- _指示_:
1. ネイマールの代理人に関する記事の内容と、次の各記述が合っているかを「はい」か「いいえ」で答え、判断の根拠となる記事の語句をそのまま引用すること。(a) リベイロはカカーをミランへ移籍させた。(b) ルーカスは最終的にチェルシーへ移籍した。(c) オフィスの待合室の壁にはカカーの写真が飾られている。
2. ネイマールの代理人に関する記事を、最後の文の後から書き継ぐこと。

- _本文_:
######
現在発売中のワールドサッカーキング最新号では、今サッカー界で最も注目を集める選手の一人であるネイマールの代理人、ワグネル・リベイロに密着取材したリポートを掲載している。輝かしい“経歴”を持ち、「最高のタレント」を抱える敏腕代理人が、“ブラジルの至宝”の行く末を暗示する。

 

ネイマールを抱える敏腕代理人の一日

 

 8時34分。彼の一日は朝食と朝の祈りから始まる。

 

 サンパウロの高級住宅街にあるマンションの一室。彼の仕事は既に始まっていた。アイロンの利いた白いシャツにスタイリッシュな濃いネイビーのネクタイと同色のサスペンダー。過去10年で数々のブラジル人選手たちの移籍を成功させてきた威厳と風格が、全身からにじみ出ている。カカーをミランへ、ロビーニョをレアル・マドリーへ、最近ではルーカスをパリ・サンジェルマンへと導いた実績を見れば、この男がいかにワールドワイドなコネクションを持っているのかがよく分かる。そして現在、ワグネル・リべイロはその“華麗なる履歴書”の中でも、とりわけ大きなプロジェクトになることが確実な“ブラジルの至宝”ネイマールを顧客に抱えている。

 

 朝食を取りながら、彼はこれまでに経験した移籍交渉の裏話を教えてくれた。ルーカスが昨夏、チェルシーと合意寸前だったこと。しかし、結局はパリSGがより高額な年俸を提示したことで決着がついたこと。

 

「ルーカスの獲得に失敗したチェルシーは、代わりにヴィクター・モーゼスを獲得したんだ」

 

 一つの逸話を聞いただけで、彼の周辺で日々いかに多額の金が動いているかが伝わってくる。

 

ルーカス移籍時のレオナルドとのメール

 

 11時。彼の本格的な仕事がサンパウロのセレブが集う地区、モエマのオフィスで始まる。整頓された4つの部屋には、それぞれの壁に選手たちの写真が掛けられている。待合室の壁に飾られているのは、長年にわたりリベイロが担当したロビーニョの写真だ。ソファーの隣には、2006年のワールドカップ参加全メンバーのサインが入ったボールと、カカーのスパイクが置いてある。リベイロがオフィスに入ると、彼の秘書が一枚の紙を手渡した。どうやらそれは、彼の顧客からの請求費用がまとめられたスプレッドシートのようだ。そこには、彼の家賃や食費も含まれている。

 

「私は20人の選手と仕事をしているが、別のエージェンシーに所属している選手ももう少しいるんだ。彼らのことはジュニオールが担当している」

 

 ジュニオールとはリベイロのいとこで、リベイロの会社のマーケティングディレクターを務める人物だ。彼はリベイロの会社とは別に、設立7年目となる会社を持ち、5人の社員を抱えている。
######
- _記録一覧_:

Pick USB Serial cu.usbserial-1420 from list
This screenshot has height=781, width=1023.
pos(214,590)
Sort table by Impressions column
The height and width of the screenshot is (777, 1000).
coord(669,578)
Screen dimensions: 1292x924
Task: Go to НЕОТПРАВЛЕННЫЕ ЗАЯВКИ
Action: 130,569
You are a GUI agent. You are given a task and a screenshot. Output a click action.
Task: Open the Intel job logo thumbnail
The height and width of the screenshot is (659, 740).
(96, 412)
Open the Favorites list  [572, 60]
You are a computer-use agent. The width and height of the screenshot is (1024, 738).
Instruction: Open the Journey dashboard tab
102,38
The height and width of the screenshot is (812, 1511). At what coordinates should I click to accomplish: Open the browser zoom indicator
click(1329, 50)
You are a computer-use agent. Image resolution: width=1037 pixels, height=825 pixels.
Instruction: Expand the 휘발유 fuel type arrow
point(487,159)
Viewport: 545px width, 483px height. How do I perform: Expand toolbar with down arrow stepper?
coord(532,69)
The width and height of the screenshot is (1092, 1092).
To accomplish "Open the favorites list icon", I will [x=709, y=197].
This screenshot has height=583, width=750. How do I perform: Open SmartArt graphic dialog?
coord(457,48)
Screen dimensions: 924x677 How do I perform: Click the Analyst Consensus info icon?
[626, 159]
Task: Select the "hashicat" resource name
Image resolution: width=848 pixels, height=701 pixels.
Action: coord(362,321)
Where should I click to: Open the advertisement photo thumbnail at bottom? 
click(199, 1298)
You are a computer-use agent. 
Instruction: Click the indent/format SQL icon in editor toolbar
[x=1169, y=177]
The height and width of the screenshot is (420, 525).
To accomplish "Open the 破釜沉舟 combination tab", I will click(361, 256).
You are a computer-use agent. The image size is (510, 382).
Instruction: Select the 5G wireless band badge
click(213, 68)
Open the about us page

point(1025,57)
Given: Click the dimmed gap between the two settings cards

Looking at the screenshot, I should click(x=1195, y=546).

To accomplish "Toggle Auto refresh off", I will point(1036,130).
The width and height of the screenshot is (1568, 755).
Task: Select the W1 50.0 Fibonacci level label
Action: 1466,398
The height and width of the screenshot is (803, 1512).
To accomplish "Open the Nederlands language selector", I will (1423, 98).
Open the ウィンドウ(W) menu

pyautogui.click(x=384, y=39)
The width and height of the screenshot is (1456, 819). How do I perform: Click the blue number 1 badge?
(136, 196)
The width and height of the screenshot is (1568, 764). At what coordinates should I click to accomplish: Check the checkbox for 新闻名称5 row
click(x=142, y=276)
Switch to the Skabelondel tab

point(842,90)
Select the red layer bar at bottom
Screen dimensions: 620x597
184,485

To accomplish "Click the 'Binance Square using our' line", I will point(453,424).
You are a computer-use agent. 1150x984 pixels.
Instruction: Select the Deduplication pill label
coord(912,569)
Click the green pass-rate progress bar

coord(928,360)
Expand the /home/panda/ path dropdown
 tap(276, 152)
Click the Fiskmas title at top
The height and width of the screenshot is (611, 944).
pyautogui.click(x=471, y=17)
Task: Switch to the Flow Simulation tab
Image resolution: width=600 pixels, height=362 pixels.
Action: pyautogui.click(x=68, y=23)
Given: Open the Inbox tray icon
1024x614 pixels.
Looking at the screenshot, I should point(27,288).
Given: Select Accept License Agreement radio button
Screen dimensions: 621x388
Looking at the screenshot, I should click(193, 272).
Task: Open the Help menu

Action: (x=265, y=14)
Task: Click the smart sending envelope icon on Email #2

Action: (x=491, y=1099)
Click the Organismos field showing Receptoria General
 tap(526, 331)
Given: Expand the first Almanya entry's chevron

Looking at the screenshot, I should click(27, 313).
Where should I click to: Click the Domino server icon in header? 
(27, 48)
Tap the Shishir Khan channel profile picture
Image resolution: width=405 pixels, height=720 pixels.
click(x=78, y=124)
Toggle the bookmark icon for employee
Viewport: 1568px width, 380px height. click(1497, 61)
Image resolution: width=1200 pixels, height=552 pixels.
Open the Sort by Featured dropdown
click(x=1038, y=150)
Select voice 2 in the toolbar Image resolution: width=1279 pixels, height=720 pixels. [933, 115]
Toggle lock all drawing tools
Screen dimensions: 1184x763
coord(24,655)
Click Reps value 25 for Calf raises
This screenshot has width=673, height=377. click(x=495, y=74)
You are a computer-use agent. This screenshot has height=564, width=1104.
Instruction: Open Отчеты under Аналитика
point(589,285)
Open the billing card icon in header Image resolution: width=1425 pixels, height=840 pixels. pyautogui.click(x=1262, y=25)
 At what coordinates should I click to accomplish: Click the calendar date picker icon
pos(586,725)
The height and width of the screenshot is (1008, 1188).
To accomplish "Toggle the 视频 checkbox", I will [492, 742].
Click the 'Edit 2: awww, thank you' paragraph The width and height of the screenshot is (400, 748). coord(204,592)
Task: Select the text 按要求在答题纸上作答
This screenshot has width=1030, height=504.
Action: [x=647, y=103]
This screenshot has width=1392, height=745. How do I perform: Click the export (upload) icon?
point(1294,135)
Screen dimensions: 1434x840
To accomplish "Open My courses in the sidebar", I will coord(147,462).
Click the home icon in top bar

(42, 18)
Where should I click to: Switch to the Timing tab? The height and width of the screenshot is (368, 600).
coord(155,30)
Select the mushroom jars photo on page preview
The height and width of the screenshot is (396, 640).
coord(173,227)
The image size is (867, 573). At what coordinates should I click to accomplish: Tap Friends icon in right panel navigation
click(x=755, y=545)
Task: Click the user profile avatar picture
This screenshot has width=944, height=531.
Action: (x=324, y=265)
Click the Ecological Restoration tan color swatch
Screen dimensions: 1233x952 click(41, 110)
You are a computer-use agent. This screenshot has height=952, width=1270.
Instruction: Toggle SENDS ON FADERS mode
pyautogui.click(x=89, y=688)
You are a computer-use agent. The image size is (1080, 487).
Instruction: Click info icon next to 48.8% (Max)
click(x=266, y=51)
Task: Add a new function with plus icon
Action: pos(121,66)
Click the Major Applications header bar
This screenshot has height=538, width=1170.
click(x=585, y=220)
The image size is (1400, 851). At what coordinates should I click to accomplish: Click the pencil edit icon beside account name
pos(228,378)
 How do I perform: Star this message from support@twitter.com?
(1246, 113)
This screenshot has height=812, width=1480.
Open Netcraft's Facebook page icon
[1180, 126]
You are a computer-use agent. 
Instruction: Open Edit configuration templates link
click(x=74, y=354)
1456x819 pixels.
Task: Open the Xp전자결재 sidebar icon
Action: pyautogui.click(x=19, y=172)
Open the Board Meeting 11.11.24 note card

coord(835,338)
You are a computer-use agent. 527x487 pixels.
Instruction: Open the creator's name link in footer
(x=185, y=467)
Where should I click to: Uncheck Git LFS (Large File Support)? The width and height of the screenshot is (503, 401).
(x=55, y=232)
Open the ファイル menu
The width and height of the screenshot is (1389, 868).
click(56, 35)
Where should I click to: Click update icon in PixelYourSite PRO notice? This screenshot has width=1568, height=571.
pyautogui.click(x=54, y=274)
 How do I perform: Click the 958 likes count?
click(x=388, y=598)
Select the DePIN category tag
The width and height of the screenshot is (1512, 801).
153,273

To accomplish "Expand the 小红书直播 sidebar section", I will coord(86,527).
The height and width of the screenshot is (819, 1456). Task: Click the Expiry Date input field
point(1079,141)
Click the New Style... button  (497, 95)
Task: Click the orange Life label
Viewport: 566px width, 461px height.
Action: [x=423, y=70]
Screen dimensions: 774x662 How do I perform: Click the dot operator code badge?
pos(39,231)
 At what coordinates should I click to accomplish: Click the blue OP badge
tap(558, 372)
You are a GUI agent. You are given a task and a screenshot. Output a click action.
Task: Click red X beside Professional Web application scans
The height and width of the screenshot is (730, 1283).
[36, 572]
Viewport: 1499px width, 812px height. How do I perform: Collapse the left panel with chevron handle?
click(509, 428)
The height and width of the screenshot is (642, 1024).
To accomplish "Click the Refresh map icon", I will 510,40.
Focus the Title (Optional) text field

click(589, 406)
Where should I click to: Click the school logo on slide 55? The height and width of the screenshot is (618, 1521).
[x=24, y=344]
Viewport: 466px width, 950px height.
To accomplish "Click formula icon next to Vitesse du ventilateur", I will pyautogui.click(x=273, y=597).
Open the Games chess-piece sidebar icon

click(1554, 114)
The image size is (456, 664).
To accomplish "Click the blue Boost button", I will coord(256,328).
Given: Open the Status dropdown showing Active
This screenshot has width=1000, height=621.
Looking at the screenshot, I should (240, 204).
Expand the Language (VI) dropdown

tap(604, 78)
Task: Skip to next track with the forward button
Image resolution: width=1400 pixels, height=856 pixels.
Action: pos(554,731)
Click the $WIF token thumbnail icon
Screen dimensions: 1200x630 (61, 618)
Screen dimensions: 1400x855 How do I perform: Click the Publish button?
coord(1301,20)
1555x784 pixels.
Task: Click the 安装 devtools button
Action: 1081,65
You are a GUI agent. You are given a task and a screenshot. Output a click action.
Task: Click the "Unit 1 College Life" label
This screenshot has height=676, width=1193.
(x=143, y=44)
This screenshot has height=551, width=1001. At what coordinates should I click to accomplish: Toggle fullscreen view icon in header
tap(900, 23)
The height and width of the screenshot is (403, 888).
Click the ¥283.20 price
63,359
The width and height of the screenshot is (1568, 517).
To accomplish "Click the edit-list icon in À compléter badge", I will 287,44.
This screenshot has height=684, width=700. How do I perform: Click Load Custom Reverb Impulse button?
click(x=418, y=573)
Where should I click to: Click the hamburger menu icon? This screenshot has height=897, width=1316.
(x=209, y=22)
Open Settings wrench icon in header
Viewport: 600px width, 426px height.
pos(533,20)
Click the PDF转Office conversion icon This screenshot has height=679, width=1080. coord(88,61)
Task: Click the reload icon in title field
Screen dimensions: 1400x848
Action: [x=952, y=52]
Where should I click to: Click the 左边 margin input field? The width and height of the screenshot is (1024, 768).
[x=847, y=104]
######
- _各課題の解答_:
1.
(a) はい。「カカーをミランへ、ロビーニョをレアル・マドリーへ、最近ではルーカスをパリ・サンジェルマンへと導いた」
(b) いいえ。「結局はパリSGがより高額な年俸を提示したことで決着がついた」
(c) いいえ。「待合室の壁に飾られているのは、長年にわたりリベイロが担当したロビーニョの写真だ」

2.
 リベイロの懐に入るのは、あくまで「移籍成立時の手数料のみ」だという。通常、ブラジルの移籍市場では、移籍金のうち1パーセントから10パーセントが手数料として代理人に支払われている。しかし、恐らく彼は、実際に手にした額を正直に明かしてくれてはいないだろう。

 

「これまでも、ブラジルのフットボールビジネスの取引総額、つまり正確な数字は明かされてこなかったんだ。実態は誰にもつかめないよ」

 

 彼がそう首をかしげたところで電話が鳴り、この日の一つ目の仕事が幕を開けた。そう、膨大な仕事のうちの一つ目だ。

 

 カタール王族がオーナーを務めるパリSGに移籍するルーカスは、ドーハで行われる入団会見に臨むため、カタールのビザを取得する必要があった。

 

「とにかく5人分のビザが必要なんだ。私の分、妻の分、そしてルーカスと彼のご両親の分だ」

 

 秘書にそう伝えると、彼は急いで電話を切った。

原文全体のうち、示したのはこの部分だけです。